* TASK REQUIREMENTS
Copy the lines verbatim, starting with the line that contains "Where should I click to: Focus" and continuing through the final line, both included.

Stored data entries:
------------

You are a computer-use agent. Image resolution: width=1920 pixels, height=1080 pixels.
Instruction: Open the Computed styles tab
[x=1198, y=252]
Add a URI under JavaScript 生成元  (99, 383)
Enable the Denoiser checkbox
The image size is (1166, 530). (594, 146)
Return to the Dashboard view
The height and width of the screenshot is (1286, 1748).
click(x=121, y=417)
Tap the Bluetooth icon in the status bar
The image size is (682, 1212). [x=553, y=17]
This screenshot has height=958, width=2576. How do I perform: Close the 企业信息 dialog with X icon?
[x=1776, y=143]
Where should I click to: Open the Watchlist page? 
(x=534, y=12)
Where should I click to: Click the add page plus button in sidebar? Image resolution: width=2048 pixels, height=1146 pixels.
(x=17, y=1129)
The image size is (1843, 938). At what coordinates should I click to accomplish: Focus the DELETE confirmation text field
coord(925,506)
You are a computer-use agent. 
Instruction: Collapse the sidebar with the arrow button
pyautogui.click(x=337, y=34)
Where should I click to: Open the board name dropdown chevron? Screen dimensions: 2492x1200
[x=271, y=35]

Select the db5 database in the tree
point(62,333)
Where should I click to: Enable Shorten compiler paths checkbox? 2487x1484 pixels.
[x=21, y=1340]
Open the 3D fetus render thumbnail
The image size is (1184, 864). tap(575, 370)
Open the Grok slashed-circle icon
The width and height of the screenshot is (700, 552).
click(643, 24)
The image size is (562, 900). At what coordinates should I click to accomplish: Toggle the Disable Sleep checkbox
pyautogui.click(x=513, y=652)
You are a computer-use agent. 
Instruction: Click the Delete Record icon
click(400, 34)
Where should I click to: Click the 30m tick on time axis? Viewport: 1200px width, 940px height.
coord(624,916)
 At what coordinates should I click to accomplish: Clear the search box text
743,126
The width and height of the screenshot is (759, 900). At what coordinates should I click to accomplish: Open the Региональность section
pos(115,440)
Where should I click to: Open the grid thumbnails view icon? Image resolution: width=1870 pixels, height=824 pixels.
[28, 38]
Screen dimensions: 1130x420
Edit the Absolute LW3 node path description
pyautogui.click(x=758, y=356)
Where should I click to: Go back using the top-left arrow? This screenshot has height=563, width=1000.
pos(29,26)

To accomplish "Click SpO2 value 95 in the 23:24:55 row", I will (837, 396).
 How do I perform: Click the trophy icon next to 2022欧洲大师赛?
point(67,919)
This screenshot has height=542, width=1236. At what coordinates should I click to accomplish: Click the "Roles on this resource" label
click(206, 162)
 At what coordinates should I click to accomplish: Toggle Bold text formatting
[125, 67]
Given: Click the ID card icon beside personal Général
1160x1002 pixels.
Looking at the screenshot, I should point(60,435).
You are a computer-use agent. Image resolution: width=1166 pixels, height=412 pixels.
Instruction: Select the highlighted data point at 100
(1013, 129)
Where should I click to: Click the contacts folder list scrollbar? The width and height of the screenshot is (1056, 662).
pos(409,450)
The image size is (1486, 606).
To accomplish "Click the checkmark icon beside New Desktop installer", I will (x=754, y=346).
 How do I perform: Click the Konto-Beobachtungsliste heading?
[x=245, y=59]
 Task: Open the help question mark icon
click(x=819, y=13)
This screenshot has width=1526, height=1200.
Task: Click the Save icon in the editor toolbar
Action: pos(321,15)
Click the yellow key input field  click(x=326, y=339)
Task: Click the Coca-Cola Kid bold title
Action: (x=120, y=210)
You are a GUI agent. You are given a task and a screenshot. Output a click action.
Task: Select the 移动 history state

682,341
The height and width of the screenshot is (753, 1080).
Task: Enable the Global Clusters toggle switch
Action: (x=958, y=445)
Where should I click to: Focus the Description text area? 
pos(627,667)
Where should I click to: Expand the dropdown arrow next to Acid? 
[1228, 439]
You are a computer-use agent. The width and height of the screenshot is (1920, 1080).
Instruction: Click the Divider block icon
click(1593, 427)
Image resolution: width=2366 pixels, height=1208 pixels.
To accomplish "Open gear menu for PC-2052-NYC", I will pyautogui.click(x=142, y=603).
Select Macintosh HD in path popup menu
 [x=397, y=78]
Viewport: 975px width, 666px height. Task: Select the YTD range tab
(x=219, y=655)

------------

* EXERCISE RESULT
Where should I click to: Focus the Description text area? 
pos(627,667)
Where should I click to: Expand the dropdown arrow next to Acid? 
[1228, 439]
You are a computer-use agent. The width and height of the screenshot is (1920, 1080).
Instruction: Click the Divider block icon
click(1593, 427)
Image resolution: width=2366 pixels, height=1208 pixels.
To accomplish "Open gear menu for PC-2052-NYC", I will pyautogui.click(x=142, y=603).
Select Macintosh HD in path popup menu
 [x=397, y=78]
Viewport: 975px width, 666px height. Task: Select the YTD range tab
(x=219, y=655)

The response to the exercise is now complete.